Il ne s’agit pas ici de pointer du doigt ni de distribuer des blâmes, mais d’inviter à une prise de conscience collective. Le Protocole ne s’improvise pas. Il ne s’écrit pas sur le ton du moment. Il est fruit de rigueur, de transmission, d’écoute des usages et des hiérarchies légitimes. Il constitue un levier discret mais essentiel pour restaurer la confiance dans l’action publique.
C’est dans cet esprit que je plaide pour une revalorisation lucide du Protocole d’État. Une revalorisation qui suppose à la fois formation, coordination, exigence, et humilité. Il ne s’agit pas de renouer avec une forme de solennité dépassée, mais de retrouver le goût du sérieux dans la représentation républicaine. Cela passe par des gestes simples : une cérémonie bien préparée, un accueil ordonné, une préséance respectée, une parole maîtrisée.

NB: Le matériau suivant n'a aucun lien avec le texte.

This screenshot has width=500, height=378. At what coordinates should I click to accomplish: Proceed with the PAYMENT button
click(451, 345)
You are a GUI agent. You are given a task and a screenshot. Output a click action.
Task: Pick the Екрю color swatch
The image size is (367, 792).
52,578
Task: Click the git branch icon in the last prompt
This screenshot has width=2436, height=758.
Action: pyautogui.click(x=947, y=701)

Le protocole, bien compris, est une école d’État. Il donne à la République une respiration mesurée, à la démocratie un rythme, à l’autorité une élégance. Ce que nous y mettons en scène, ce n’est pas la domination d’un pouvoir ou la vanité d’un titre, mais la majesté de l’intérêt général.
Et dans une période où notre pays aspire à consolider son projet démocratique, où chaque signe, chaque mot, chaque geste peut être interprété, le respect des formes républicaines est peut-être l’un des chemins les plus sûrs vers une gouvernance apaisée et lisible.